I've been running the 'frontier' open-weight LLMs (mainly deepseek r1/v3) at home, and I find that they're best for asynchronous interactions. Give it a prompt and come back in 30-45 minutes to read the response. I've been running on a dual-socket 36-core Xeon with 768GB of RAM and it typically gets 1-2 tokens/sec. Great for research questions or coding prompts, not great for text auto-complete while programming.

▲

tyre 4 hours ago | parent [-]

Given the cost of the system, how long would it take to be less expensive than, for example, a $200/mo Claude Max subscription with Opus running?

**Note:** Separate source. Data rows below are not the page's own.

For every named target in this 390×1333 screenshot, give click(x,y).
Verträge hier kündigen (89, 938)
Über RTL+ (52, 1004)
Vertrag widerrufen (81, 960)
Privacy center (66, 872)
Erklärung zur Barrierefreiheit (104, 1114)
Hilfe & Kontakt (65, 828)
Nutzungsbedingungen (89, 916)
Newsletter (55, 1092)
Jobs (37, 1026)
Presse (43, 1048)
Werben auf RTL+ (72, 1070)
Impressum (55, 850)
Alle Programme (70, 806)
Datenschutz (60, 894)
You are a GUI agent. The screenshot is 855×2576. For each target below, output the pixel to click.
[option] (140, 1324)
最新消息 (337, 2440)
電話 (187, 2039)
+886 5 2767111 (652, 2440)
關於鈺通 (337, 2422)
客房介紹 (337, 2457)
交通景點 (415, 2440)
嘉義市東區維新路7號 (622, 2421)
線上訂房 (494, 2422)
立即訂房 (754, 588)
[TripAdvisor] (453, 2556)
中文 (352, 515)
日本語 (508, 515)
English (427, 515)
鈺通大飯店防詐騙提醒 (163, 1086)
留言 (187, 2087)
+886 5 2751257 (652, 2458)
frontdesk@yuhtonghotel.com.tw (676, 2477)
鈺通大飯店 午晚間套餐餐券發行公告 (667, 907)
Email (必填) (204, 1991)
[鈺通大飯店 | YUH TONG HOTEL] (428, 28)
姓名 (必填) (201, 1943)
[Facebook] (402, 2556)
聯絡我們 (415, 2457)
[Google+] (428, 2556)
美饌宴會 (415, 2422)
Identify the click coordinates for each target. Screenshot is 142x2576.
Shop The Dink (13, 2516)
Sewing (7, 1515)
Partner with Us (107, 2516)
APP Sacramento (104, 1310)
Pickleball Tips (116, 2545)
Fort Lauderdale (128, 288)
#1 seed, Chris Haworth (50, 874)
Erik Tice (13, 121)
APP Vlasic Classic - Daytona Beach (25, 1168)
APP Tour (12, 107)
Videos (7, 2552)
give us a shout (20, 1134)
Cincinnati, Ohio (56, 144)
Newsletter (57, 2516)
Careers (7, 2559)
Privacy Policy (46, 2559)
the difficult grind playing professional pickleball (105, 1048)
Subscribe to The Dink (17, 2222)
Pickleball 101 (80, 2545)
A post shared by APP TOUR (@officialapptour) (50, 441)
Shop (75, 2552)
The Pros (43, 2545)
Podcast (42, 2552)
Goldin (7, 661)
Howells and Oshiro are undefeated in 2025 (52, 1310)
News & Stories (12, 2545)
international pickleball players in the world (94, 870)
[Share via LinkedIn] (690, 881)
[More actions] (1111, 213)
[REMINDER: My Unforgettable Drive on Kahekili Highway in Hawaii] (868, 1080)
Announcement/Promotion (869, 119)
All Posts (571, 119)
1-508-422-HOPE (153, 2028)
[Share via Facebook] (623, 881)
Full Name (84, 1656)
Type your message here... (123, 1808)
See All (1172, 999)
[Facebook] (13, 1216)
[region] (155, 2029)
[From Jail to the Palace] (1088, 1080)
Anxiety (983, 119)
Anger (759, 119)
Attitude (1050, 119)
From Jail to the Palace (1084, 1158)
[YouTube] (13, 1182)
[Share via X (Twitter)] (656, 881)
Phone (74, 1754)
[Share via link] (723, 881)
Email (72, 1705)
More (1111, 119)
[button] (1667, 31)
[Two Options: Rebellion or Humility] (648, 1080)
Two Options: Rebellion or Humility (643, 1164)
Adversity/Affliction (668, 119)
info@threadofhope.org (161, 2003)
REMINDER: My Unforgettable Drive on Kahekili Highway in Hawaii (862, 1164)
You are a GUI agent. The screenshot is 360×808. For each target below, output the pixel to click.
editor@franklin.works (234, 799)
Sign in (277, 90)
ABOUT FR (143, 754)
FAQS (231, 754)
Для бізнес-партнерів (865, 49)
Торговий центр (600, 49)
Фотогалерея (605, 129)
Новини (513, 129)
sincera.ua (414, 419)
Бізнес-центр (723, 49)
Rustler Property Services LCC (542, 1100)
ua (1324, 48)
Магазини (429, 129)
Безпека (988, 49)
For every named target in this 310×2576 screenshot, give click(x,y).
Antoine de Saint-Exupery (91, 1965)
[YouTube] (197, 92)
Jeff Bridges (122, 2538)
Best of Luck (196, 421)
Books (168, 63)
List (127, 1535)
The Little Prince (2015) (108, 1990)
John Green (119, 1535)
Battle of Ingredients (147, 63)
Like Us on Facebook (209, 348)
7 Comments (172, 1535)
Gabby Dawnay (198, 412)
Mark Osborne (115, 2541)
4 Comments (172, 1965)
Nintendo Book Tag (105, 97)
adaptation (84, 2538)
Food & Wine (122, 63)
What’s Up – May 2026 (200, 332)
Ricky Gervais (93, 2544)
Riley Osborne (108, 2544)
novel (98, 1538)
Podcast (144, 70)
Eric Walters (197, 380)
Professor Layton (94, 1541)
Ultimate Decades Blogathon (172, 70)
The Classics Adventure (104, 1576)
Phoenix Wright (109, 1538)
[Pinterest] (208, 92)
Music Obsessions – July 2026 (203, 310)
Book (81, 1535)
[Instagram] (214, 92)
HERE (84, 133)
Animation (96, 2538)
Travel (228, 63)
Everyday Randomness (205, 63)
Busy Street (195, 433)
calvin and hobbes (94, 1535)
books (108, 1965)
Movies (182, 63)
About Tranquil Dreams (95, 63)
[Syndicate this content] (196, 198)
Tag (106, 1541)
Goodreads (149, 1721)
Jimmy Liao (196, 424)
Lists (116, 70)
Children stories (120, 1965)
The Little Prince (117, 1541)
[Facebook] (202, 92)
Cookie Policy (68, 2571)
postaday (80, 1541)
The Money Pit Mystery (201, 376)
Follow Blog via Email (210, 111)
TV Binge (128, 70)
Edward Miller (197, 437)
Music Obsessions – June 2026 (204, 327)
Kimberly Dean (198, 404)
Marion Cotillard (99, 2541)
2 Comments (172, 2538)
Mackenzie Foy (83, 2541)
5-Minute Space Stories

	▲	Workaccount2 an hour ago \| parent \| next [-]
		Never, local models are for hobby and (extreme) privacy concerns. A less paranoid and much more economically efficient approach would be to just lease a server and run the models on that.
	▲	mechagodzilla 3 hours ago \| parent \| prev [-]
		It's not really an apples-to-apples comparison - I enjoy playing around with LLMs, running different models, etc, and I place a relatively high premium on privacy. The computer itself was $2k about two years ago (and my employer reimbursed me for it), and 99% of my usage is for research questions which have relatively high output per input token. Using one for a coding assistant seems like it can run through a very high number of tokens with relatively few of them actually being used for anything. If I wanted a real-time coding assistant, I would probably be using something that fit in the 24GB of VRAM and would have very different cost/performance tradeoffs.